* [Task to carry out]: In the records that follow, find the line with "Click the 转盘参数设置 sidebar item"; from there, retype every line exactly through the line with "Screen dimensions: 1024x556", which also belongs to the answer.

* [Exercise materials]:
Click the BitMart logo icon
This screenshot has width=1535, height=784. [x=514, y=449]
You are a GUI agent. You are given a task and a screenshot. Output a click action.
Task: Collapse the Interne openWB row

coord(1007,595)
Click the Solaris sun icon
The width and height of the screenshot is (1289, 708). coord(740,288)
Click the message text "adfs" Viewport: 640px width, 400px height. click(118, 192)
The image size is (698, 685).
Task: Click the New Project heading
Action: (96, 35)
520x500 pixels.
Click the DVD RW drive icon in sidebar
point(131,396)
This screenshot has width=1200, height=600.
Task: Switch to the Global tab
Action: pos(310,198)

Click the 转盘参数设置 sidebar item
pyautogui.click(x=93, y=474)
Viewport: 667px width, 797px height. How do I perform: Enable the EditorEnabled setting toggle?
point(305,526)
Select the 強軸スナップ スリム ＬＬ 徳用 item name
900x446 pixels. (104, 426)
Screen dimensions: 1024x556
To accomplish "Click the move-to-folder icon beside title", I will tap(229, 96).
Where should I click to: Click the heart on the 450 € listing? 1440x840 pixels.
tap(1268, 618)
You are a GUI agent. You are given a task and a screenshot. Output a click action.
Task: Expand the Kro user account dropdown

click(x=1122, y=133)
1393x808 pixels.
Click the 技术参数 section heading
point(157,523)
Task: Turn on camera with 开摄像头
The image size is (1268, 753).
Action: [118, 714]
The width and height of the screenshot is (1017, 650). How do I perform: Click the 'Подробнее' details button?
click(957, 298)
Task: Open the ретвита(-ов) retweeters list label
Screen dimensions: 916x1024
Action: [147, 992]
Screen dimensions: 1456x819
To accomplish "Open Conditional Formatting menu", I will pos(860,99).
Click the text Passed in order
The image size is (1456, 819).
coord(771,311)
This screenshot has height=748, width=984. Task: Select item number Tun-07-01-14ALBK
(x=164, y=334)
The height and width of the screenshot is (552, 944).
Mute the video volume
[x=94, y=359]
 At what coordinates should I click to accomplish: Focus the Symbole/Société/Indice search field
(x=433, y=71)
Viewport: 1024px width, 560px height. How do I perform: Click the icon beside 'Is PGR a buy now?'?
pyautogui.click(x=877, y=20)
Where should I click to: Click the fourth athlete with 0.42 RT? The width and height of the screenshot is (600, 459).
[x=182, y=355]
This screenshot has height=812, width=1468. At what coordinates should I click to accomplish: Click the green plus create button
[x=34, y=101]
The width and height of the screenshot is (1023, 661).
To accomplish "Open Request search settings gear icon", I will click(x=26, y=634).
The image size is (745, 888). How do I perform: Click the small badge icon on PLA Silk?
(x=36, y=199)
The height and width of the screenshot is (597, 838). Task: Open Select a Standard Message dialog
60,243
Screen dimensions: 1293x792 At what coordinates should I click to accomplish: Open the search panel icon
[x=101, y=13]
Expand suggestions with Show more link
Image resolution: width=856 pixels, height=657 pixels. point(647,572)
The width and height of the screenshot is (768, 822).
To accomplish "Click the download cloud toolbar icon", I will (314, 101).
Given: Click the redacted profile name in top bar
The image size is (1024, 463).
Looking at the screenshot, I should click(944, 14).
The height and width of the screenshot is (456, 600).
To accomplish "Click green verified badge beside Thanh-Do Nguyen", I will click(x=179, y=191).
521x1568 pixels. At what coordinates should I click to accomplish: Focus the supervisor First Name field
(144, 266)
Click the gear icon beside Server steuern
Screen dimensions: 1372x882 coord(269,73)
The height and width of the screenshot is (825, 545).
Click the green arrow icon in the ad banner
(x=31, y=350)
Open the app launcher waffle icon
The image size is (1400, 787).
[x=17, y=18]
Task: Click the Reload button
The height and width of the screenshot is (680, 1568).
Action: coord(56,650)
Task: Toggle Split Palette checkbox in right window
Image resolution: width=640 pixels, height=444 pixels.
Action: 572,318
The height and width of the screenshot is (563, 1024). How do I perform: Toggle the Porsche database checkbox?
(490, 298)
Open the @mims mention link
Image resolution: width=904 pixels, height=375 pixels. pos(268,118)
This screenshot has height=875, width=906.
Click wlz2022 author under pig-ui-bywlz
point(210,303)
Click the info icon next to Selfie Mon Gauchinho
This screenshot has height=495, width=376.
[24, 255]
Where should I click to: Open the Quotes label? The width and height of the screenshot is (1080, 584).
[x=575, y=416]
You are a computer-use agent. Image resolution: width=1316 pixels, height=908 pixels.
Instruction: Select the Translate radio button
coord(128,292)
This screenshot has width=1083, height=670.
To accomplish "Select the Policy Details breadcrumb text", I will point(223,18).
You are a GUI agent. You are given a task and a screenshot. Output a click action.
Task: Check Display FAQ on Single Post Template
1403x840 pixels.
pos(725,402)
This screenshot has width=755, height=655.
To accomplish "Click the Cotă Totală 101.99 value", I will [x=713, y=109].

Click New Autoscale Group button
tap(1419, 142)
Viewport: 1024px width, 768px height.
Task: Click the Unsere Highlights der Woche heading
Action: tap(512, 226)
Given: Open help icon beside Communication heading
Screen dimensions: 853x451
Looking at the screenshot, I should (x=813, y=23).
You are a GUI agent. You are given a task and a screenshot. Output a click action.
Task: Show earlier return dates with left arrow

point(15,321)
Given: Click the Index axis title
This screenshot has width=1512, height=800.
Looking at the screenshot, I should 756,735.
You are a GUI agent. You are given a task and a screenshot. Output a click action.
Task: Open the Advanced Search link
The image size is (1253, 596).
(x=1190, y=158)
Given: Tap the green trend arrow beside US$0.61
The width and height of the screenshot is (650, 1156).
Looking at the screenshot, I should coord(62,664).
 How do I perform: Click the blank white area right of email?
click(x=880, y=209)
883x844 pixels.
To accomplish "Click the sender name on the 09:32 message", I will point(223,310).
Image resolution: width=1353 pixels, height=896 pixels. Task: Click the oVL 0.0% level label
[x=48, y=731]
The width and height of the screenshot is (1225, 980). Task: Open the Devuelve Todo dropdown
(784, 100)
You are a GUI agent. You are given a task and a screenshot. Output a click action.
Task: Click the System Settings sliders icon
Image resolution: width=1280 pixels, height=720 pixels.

* [Response box]:
Click the 转盘参数设置 sidebar item
pyautogui.click(x=93, y=474)
Viewport: 667px width, 797px height. How do I perform: Enable the EditorEnabled setting toggle?
point(305,526)
Select the 強軸スナップ スリム ＬＬ 徳用 item name
900x446 pixels. (104, 426)
Screen dimensions: 1024x556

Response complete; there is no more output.